The claim for refund shall be filed on a form prescribed by the department. (Emphasis added).
The Department further explains the requirements to properly address a taxpayer's refund claim in the Commissioner's Directive 13 (July 2007), 20070801 Ind. Reg. 045070431NRA. Later, the Commissioner's Directive 13 (July 2007) was updated and the Commissioner's Directive 13 (August 2010), 20100728 Ind. Reg. 045100472NRA, in relevant part, states:
The claim for refund must be filed on a Claim for Refund (Form GA-110L), an amended income tax return, or a withholding tax return (Form WH-3) that indicates an overpayment of tax.
IC 6-8.1-9-1(a) also mandates that the claim must set forth the amount of the refund claimed and the reasons that the taxpayer is entitled to the refund. 45 IAC 15-9-2(d) provides that the claim for refund must set forth:
(1) The amount of refund claimed;
(2) A sufficiently detailed explanation of the claim so that the Department can determine its correctness;
(3) The tax period for which the overpayment is claimed; and
(4) The year and date the overpayment was made.
Pursuant to IC 6-8.1-9-1(b), which requires the Department to consider the claim for refund, the Department, as part of its consideration of the claim, may request any additional information that might be necessary in making a determination regarding the validity of the claimed overpayment. (Emphasis added).
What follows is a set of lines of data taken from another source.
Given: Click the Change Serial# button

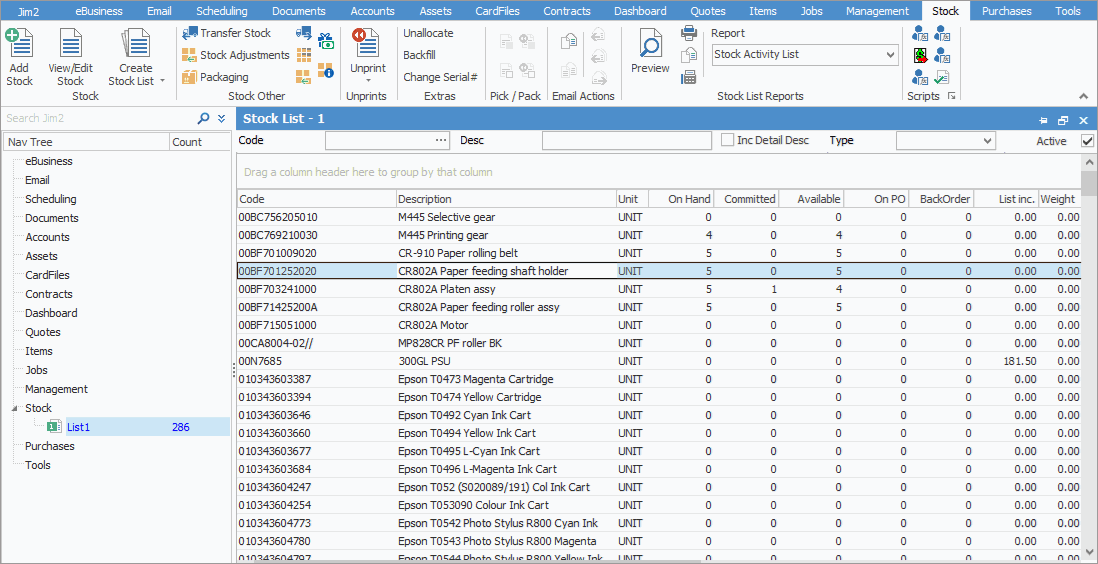Looking at the screenshot, I should click(440, 77).
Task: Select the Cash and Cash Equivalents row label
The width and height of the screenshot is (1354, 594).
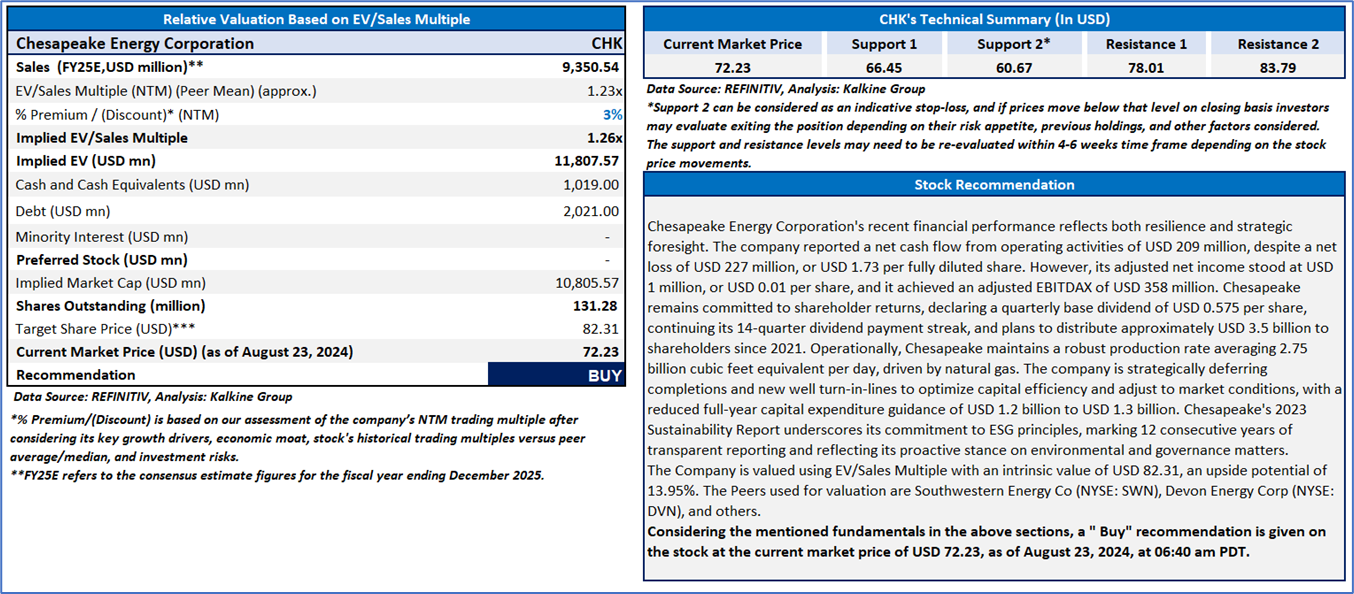Action: click(132, 185)
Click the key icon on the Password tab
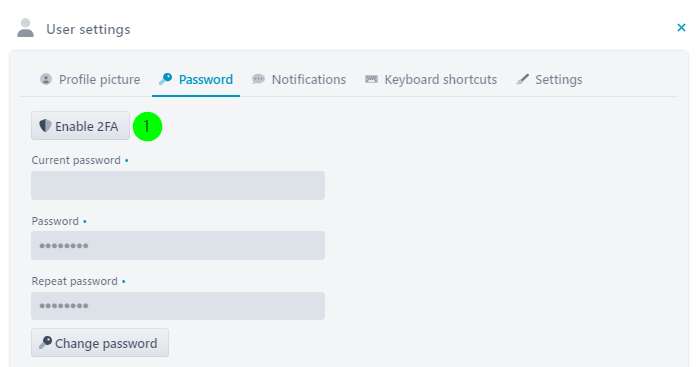Viewport: 699px width, 367px height. click(165, 79)
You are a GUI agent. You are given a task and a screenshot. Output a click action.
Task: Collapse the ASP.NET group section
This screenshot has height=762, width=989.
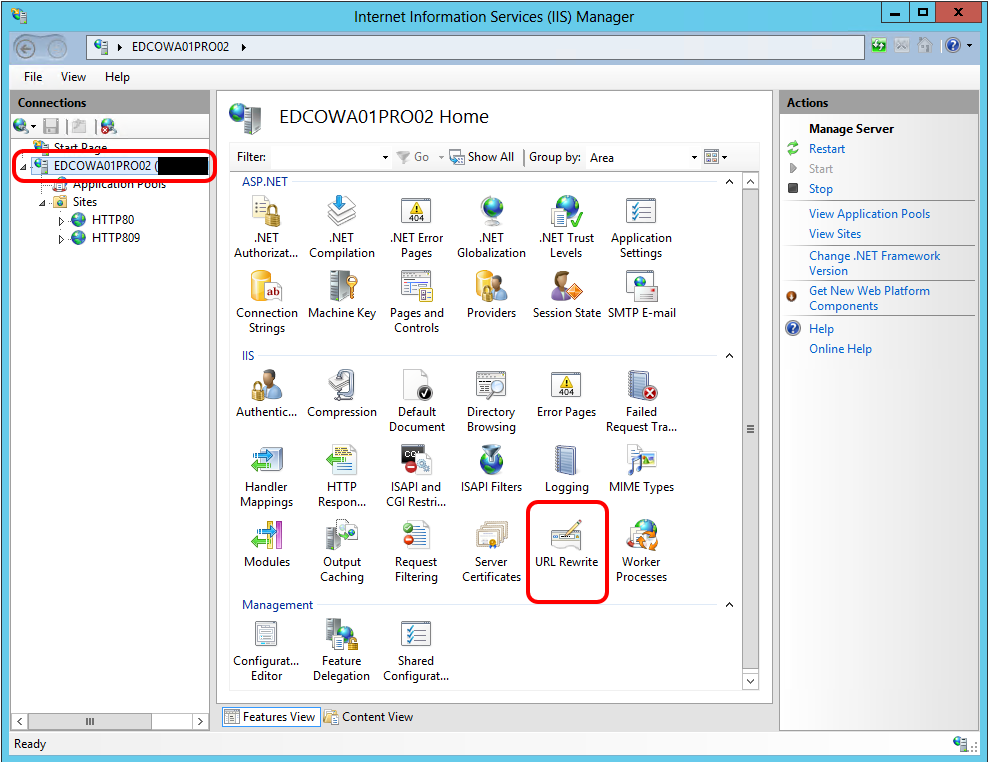pos(729,182)
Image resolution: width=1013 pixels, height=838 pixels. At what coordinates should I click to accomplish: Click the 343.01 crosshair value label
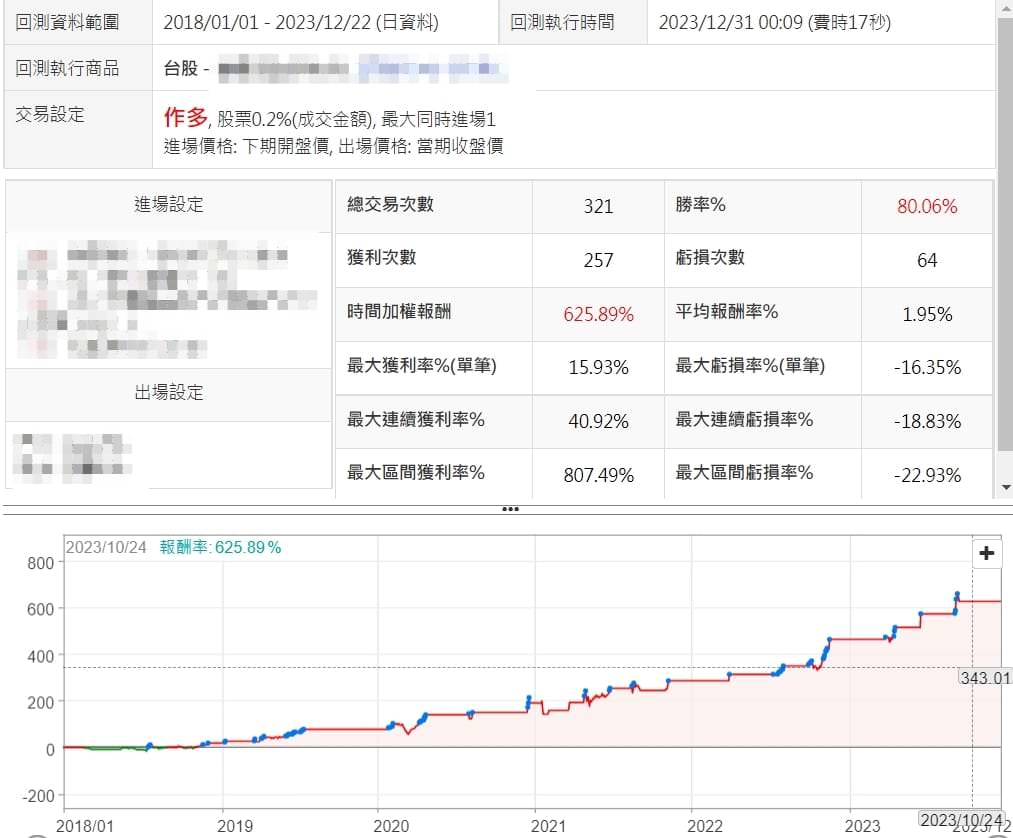tap(985, 677)
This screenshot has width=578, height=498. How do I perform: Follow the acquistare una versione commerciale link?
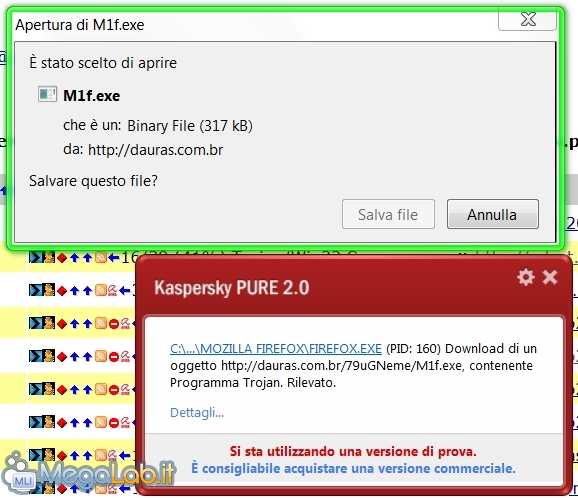[x=353, y=469]
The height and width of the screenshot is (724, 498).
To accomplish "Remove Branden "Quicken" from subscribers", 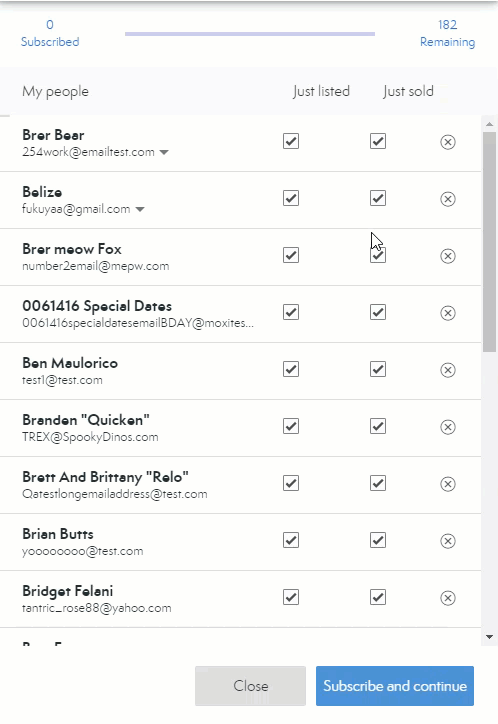I will pyautogui.click(x=448, y=427).
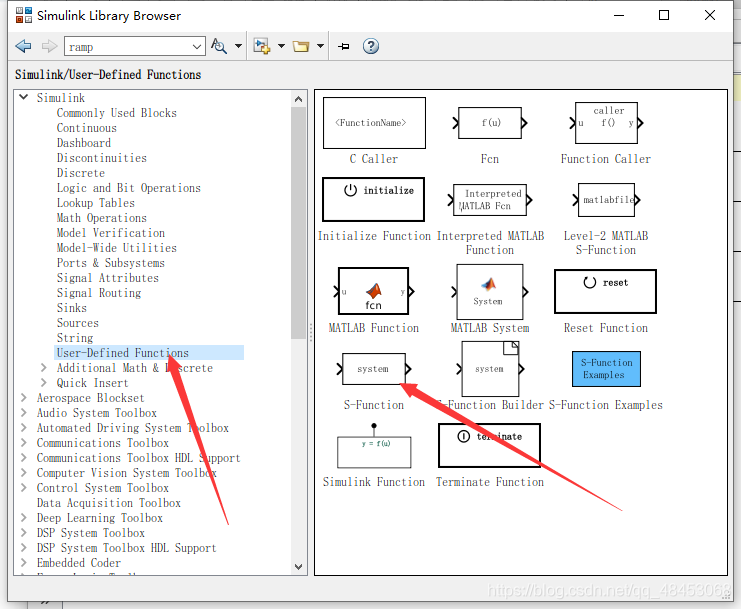The image size is (741, 609).
Task: Select the S-Function block
Action: 373,369
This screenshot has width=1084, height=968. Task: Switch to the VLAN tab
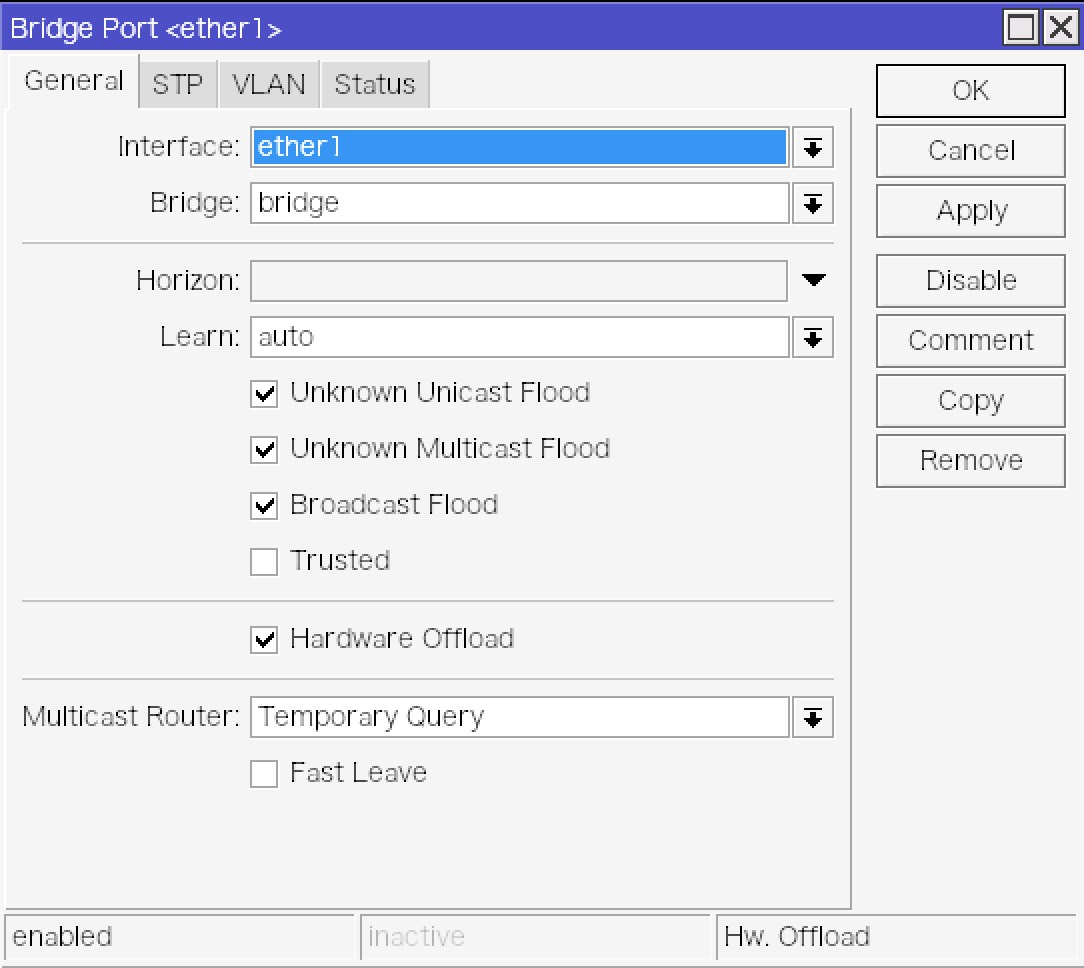(x=268, y=85)
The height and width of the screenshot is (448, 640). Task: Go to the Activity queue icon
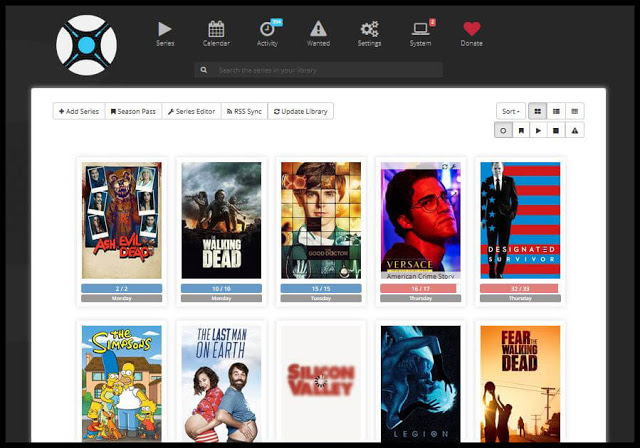(x=268, y=33)
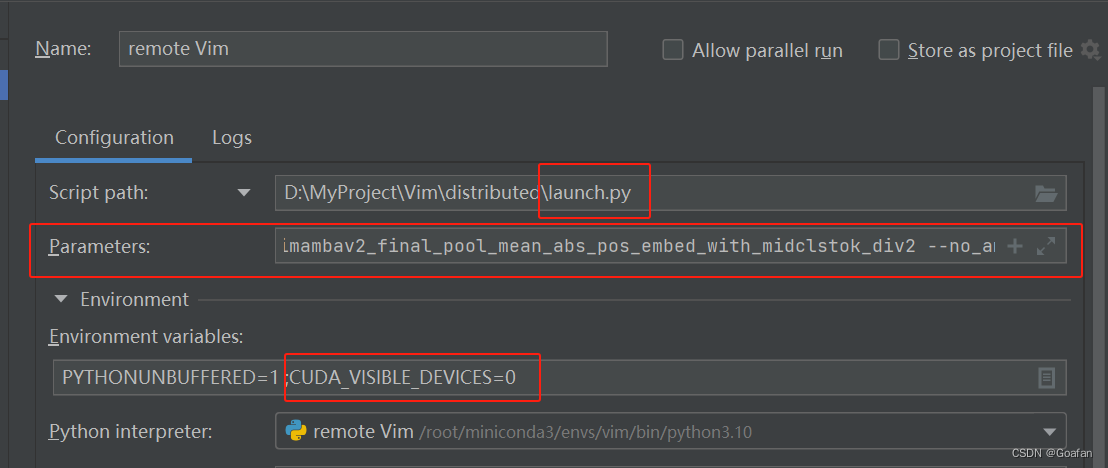
Task: Switch to the Logs tab
Action: [x=232, y=137]
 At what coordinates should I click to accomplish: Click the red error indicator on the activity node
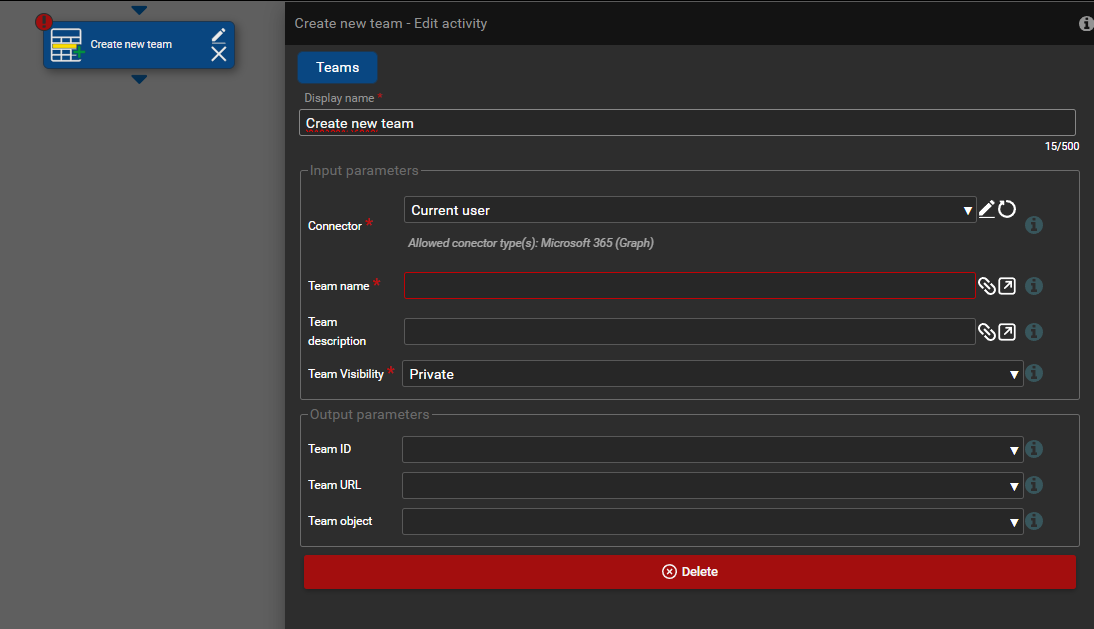pyautogui.click(x=44, y=21)
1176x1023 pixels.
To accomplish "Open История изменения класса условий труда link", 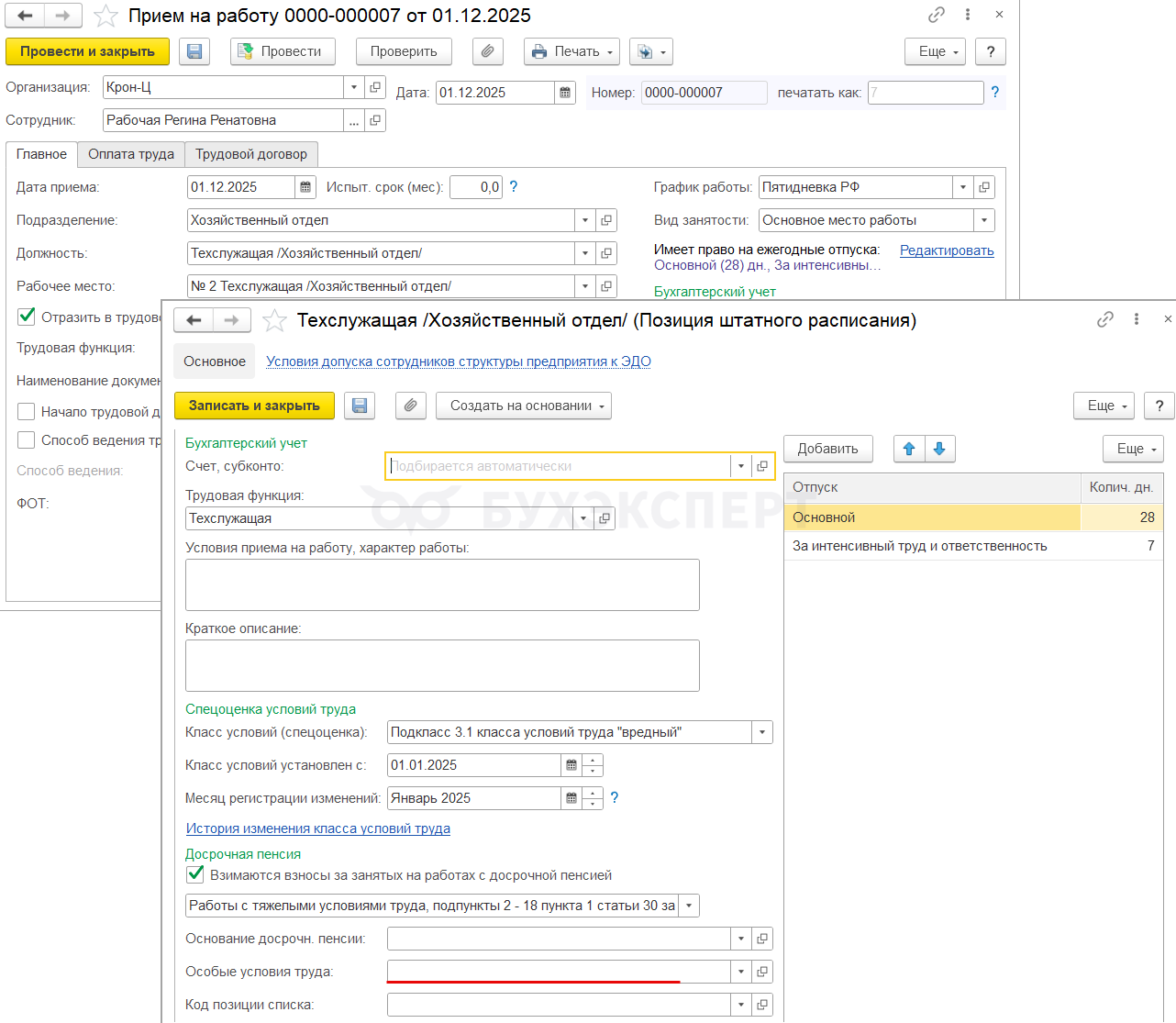I will 318,828.
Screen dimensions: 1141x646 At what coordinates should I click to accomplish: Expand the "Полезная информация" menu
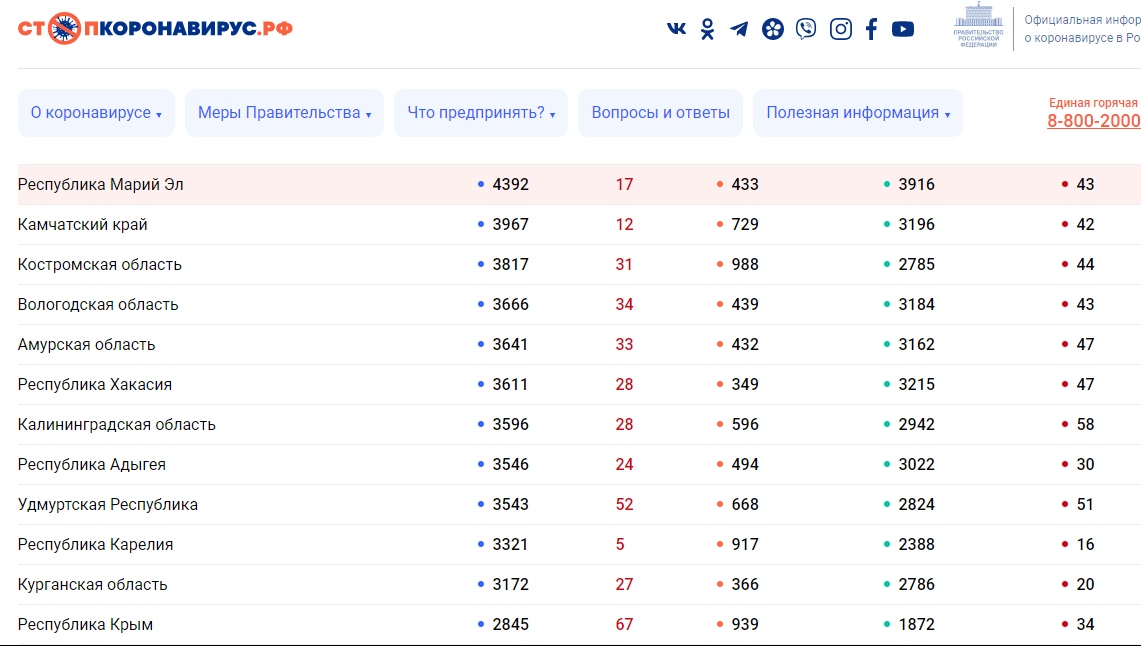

In this instance, Taxpayer claimed that it overpaid the sales tax of $4,900 and asserted that its overpayment could be used to offset the Department's assessment. Taxpayer did not file any GA-110L to claim a refund nor did Taxpayer provide sufficient documentation demonstrating that it was entitled to a refund. Thus, the Department is not able to agree that Taxpayer has met its burden of proof demonstrating the assessment is incorrect.
2. Sale of One Vehicle during Tax Year 2008.
The audit assessed additional sales tax on one (1) vehicle which Taxpayer sold and collected sales tax during tax year 2008, but it did not remit the sales tax to the Department. Taxpayer stated that it could not find the documentation.
As discussed in Part I. A. 1, Taxpayer must maintain adequate records so the Department can properly determine Taxpayer's tax liability. Additionally, the Department's proposed assessment is presumed to be correct and Taxpayer bears the burden to prove that the assessment is incorrect. Taxpayer did not keep adequate records, nor did Taxpayer provide documentation demonstrating that it had remitted the sales tax. Thus, the Department is not able to agree that Taxpayer has met its burden.
3. Sales of Three Vehicles which were Subsequently Repossessed.
The audit assessed sales tax on three (3) vehicles which Taxpayer sold in 2009 according to the BMV's records. Taxpayer stated, in relevant part, that:
These 3 cars were sold but due to the financing arrangements, they had to be titled before the bank would fund the contract. These are the only 3 deals all year the bank would not fund due to customer disqualifications after the fact of the delivery. The deals were backed out, the cars returned/repossessed and sales tax not paid because we made no sale.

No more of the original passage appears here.